Technical explanation

Principal Component Analysis (PCA) is a statistical procedure that uses an orthogonal transformation which converts a set of correlated variables to a set of uncorrelated variables. PCA is a most widely used tool in exploratory data analysis and in machine learning for predictive models.

The main idea of principal component analysis (PCA) is to reduce the dimensionality of a data set consisting of many variables correlated with each other, either heavily or lightly, while retaining the variation present in the dataset, up to the maximum extent.

This is done by transforming the variables to a new set of variables, which are known as the principal components (or simply, the PCs) and are orthogonal, ordered such that the retention of variation present in the original variables decreases as we move down in the order. So, in this way, the 1st principal component retains maximum variation that was present in the original components. The principal components are the eigenvectors of a covariance matrix, and hence they are orthogonal.

Illustration with 2-D

Before PCA

After PCA

Note the line which represents the 2-D points in 1-D. This line is derived using eigenvector mathematical concept. This eigenvector is used as principal component.

PCA Impact on variance

PCA replaces original variables with new variables, called principal components, which are orthogonal (i.e. they have zero covariations) and have variances (called eigenvalues) in decreasing order.

As an example, Below is the covariance matrix of some 3 variables. Their variances are on the diagonal, and the sum of the 3 values (3.448) is the overall variability.

1.343730519 -.160152268 .186470243 -.160152268 .619205620 -.126684273 .186470243 -.126684273 1.485549631

Now, after PCA, the covariance matrix between the principal components extracted from the above data is below. Note that here co-variance became zero.

1.651354285 .000000000 .000000000 .000000000 1.220288343 .000000000 .000000000 .000000000 .576843142

Note that the diagonal sum is still 3.448, which says that all 3 components account for all the multivariate variability. The 1st principal component accounts for or "explains" 1.651/3.448 = 47.9% of the overall variability; the 2nd one explains 1.220/3.448 = 35.4% of it; the 3rd one explains .577/3.448 = 16.7% of it.

Role of eigenvectors and eigenvalues

The eigenvectors and eigenvalues of a covariance (or correlation) matrix represent the “core” of a PCA. Here, The eigenvectors (principal components) determine the directions of the new feature space, and the eigenvalues determine their magnitude. In PCA matrix, they are ordered in decreasing manner

What if eigenvectors is not a real number, instead it is complex number?

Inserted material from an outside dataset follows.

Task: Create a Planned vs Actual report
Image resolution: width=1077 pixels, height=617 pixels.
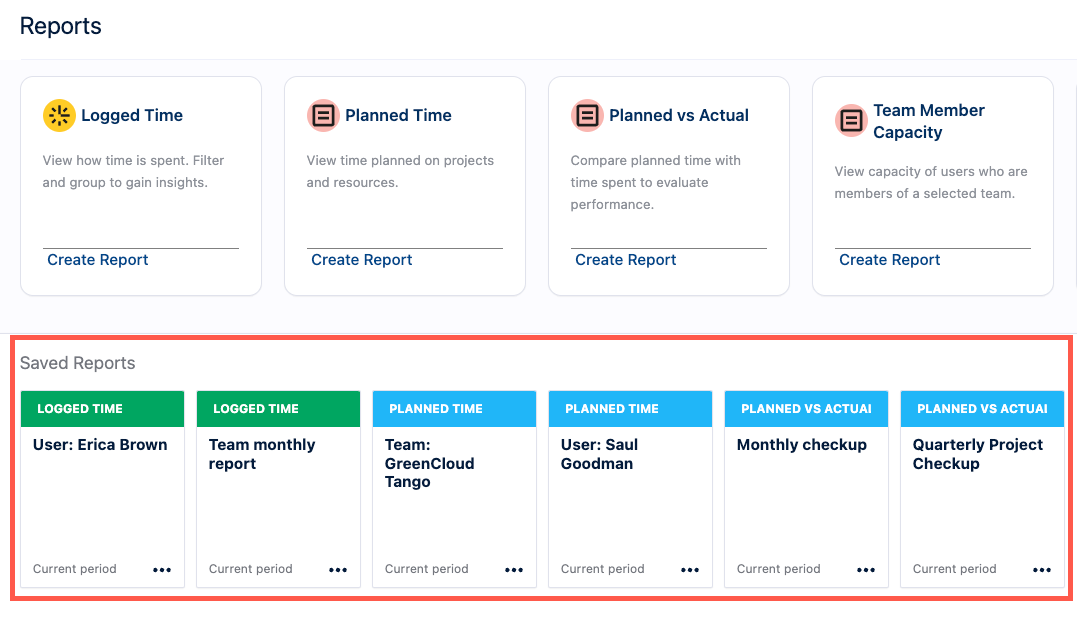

Eigenvalues for Co-variance matrix is always real number and so, this case will not arise. Note that co-variance matrix is positive semi definite matrix (non-negative definite matrix) and symmetric and so, eigenvalues are always real and strictly non-negative number.

Use in machine learning

The ability to generalize correctly becomes exponentially harder as the dimensionality of the training dataset grows. PCA helps in this by reducing dimension.
PCA can also be used as a filtering approach for noisy data. The idea is this: any components with variance much larger than the effect of the noise should be relatively unaffected by the noise. So if you reconstruct the data using just the largest subset of principal components, you should be preferentially keeping the signal and throwing out the noise.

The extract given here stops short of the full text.